╭──

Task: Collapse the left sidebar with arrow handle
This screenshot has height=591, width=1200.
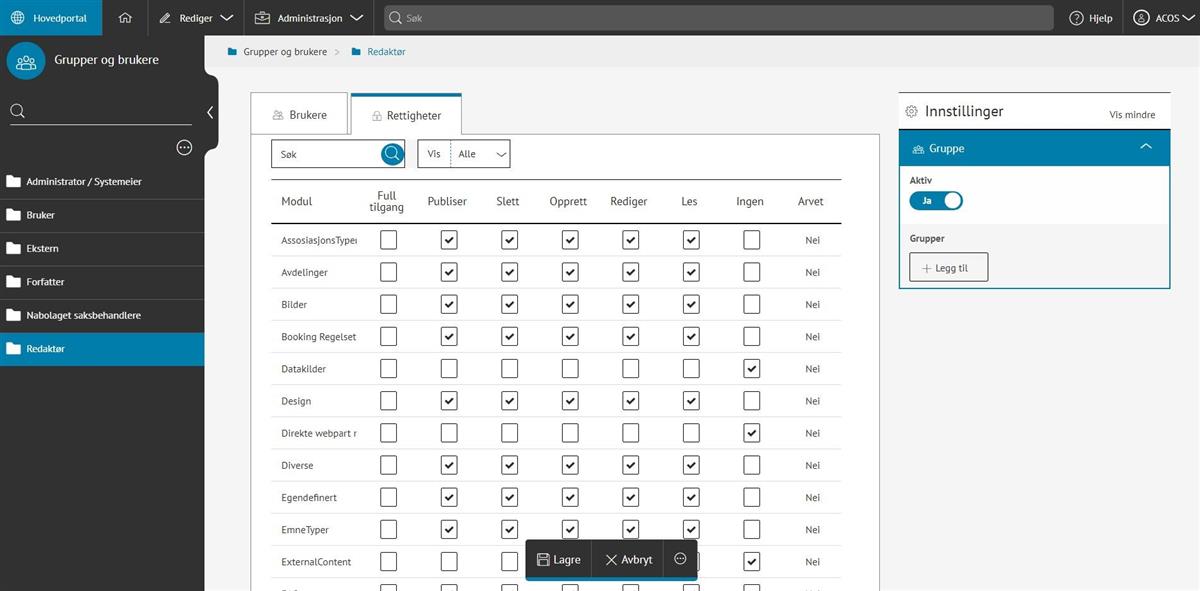Action: click(x=210, y=113)
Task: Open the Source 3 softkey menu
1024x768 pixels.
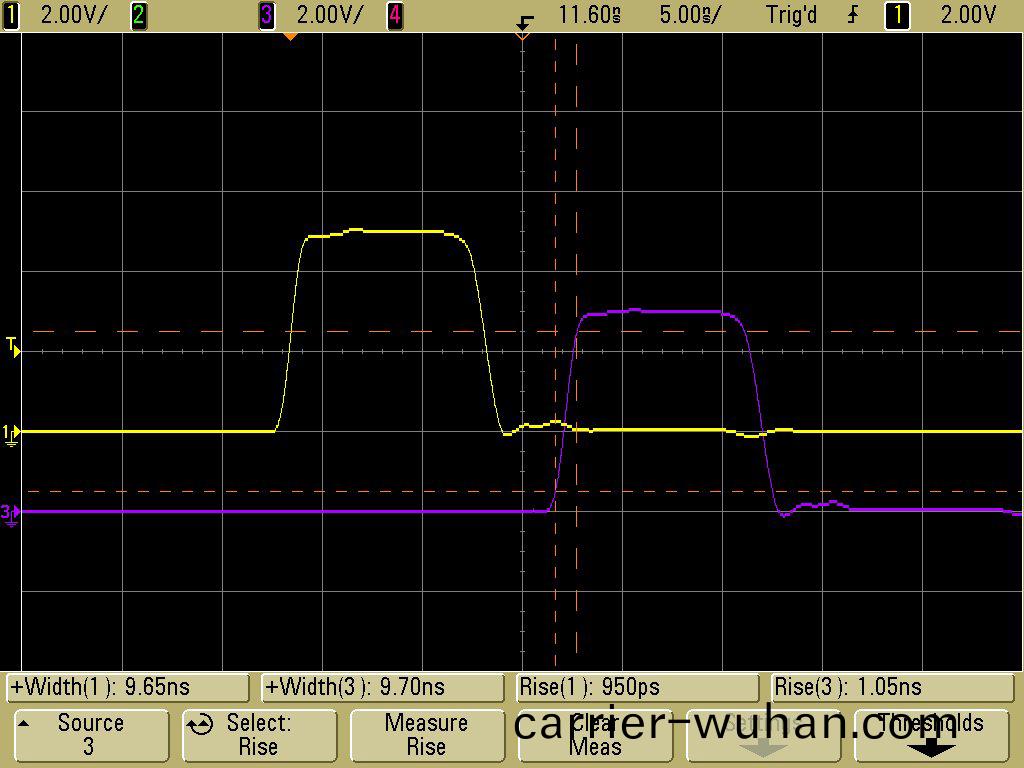Action: click(x=90, y=735)
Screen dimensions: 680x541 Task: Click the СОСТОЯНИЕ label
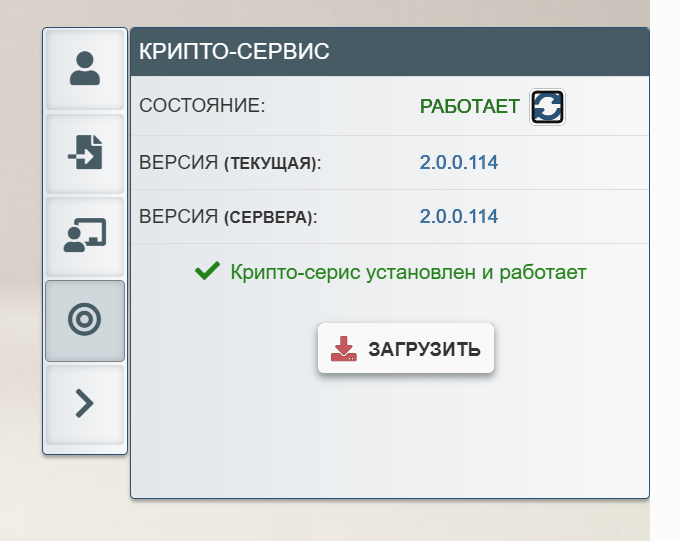click(202, 106)
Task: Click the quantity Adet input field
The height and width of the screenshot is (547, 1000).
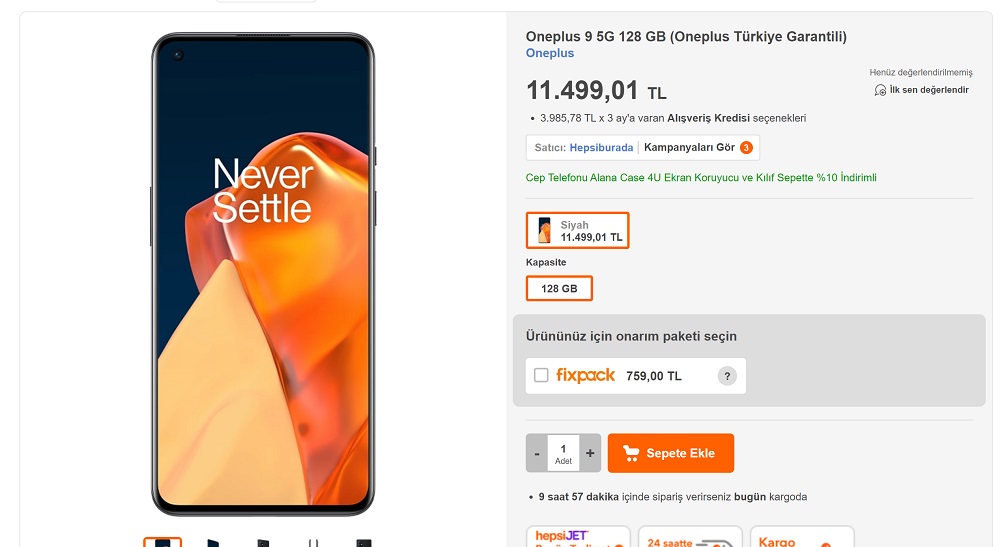Action: tap(563, 453)
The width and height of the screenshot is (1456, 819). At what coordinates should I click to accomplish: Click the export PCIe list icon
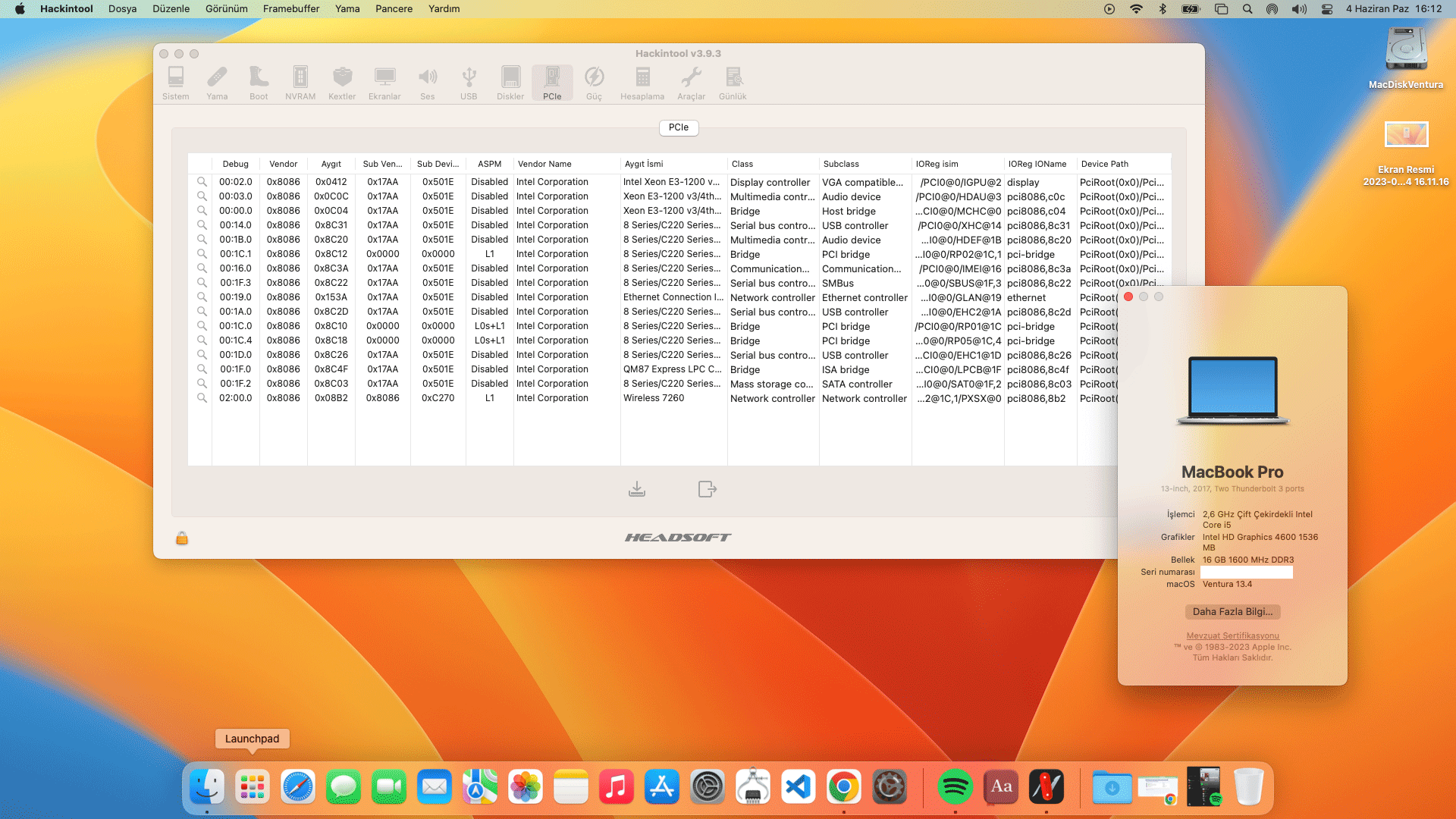click(707, 489)
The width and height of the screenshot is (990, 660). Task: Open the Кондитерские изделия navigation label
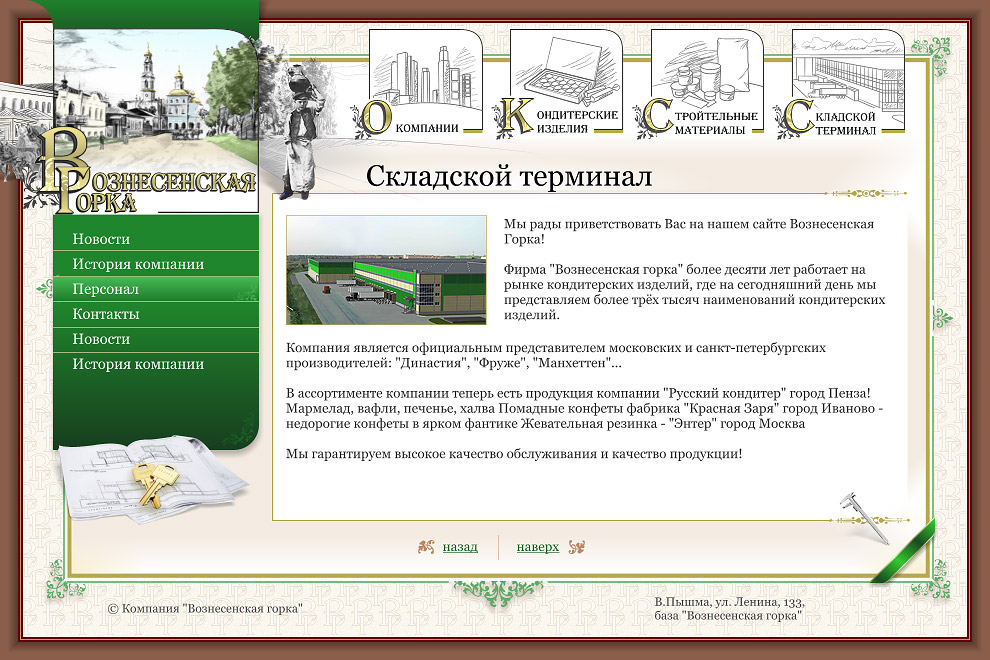point(577,122)
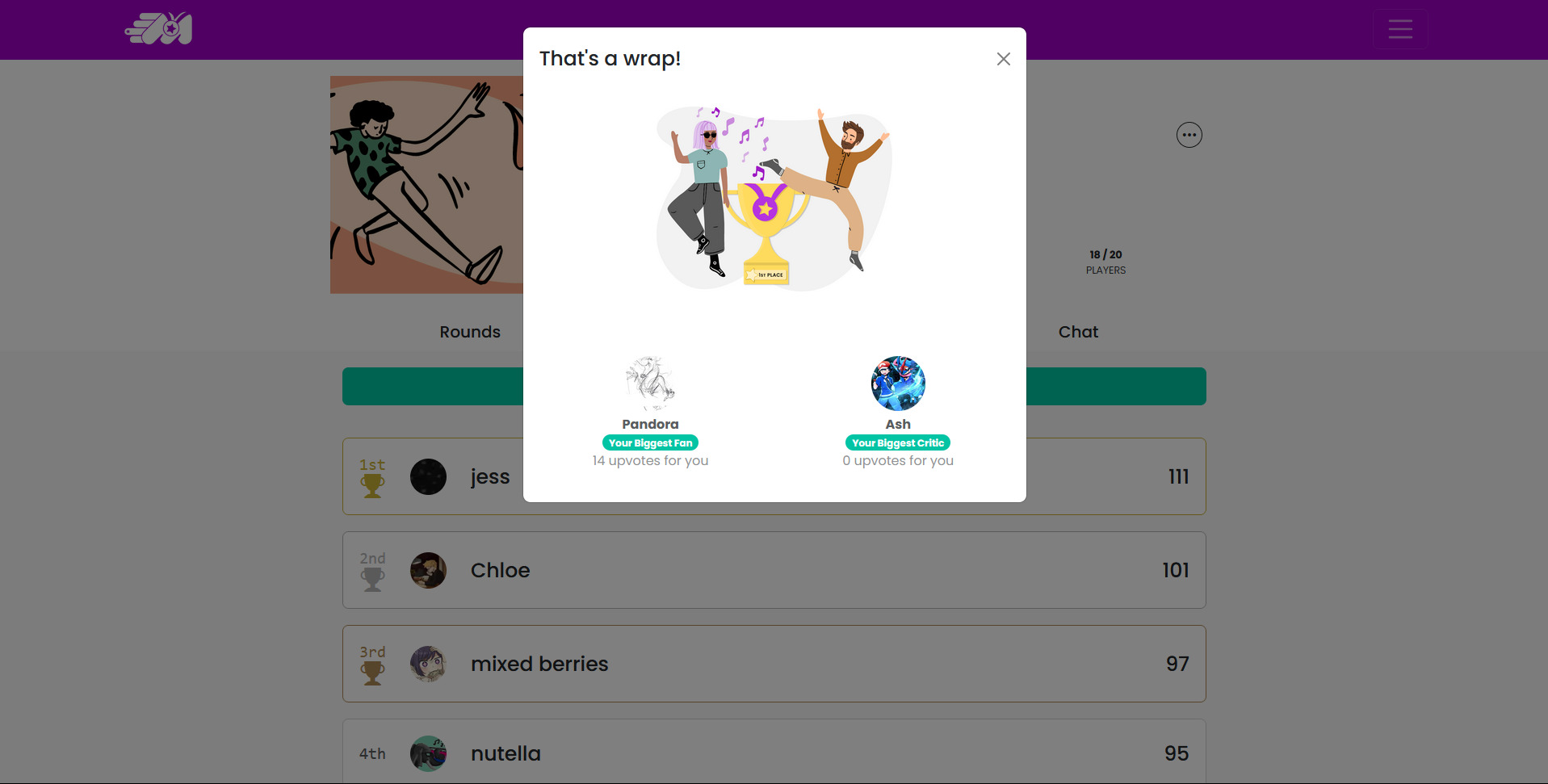This screenshot has height=784, width=1548.
Task: Click the "Your Biggest Critic" badge
Action: (x=898, y=442)
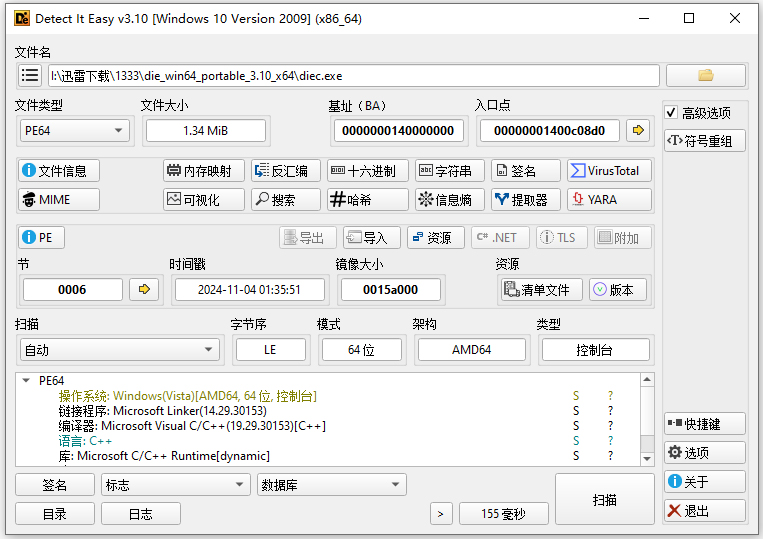Click the results list vertical scrollbar
This screenshot has height=539, width=763.
coord(648,420)
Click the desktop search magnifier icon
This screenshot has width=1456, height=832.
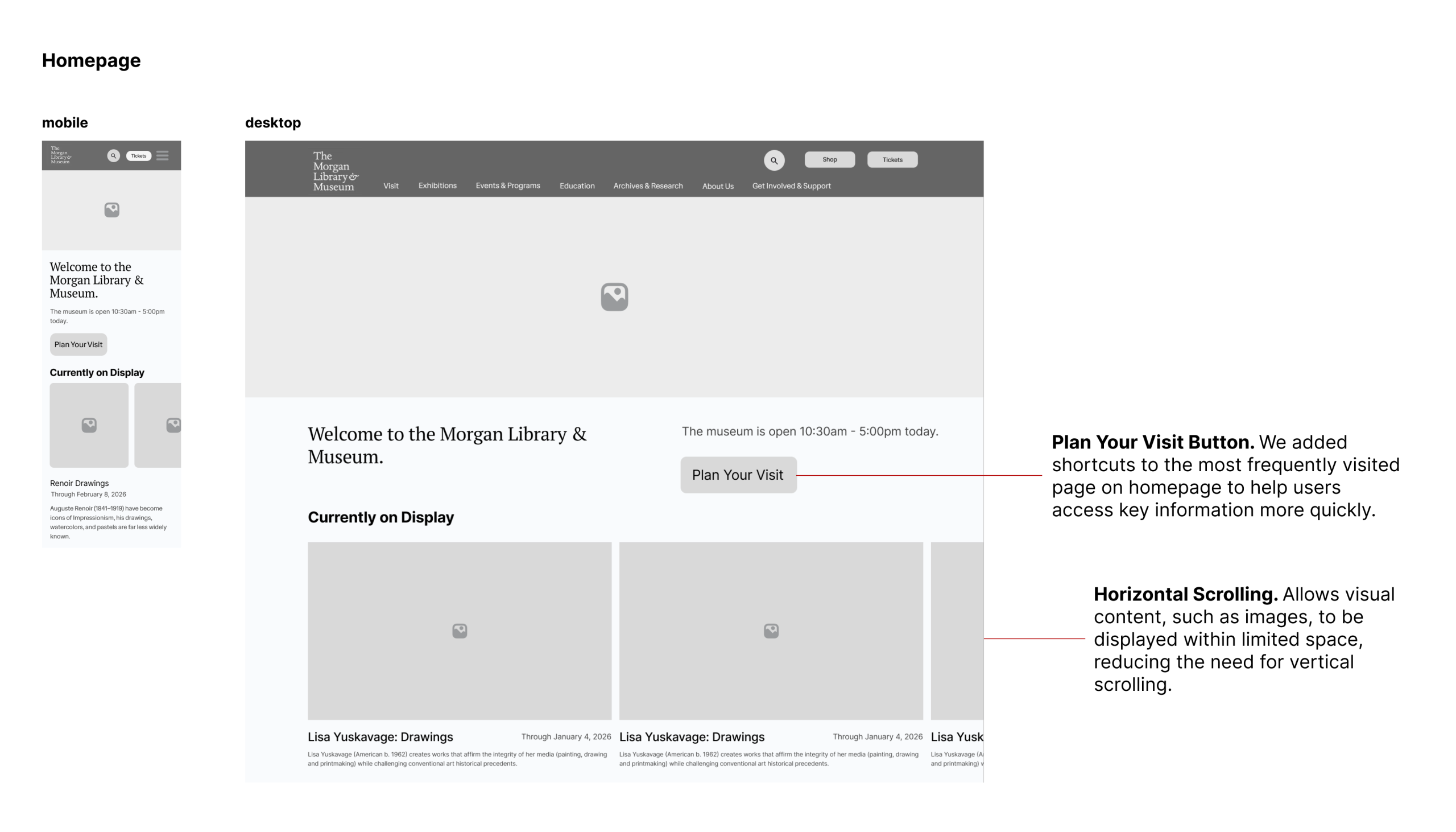click(774, 160)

╰──

§ What you should do:
Give the lines from the start of the rows up to and including the line with "Action: tap(563, 453)" as a Markdown table with the columns Position and Text, skipping blank lines and leaving out the pictures.

§ Task result:
| Position | Text |
|---|---|
| 1 | Task: Collapse the left sidebar with arrow handle |
| 2 | This screenshot has height=591, width=1200. |
| 3 | Action: click(x=210, y=113) |
| 4 | Task: Open the Source 3 softkey menu |
| 5 | 1024x768 pixels. |
| 6 | Action: click(x=90, y=735) |
| 7 | Screen dimensions: 680x541 Task: Click the СОСТОЯНИЕ label |
| 8 | click(202, 106) |
| 9 | Task: Click the quantity Adet input field |
| 10 | The height and width of the screenshot is (547, 1000). |
| 11 | Action: tap(563, 453) |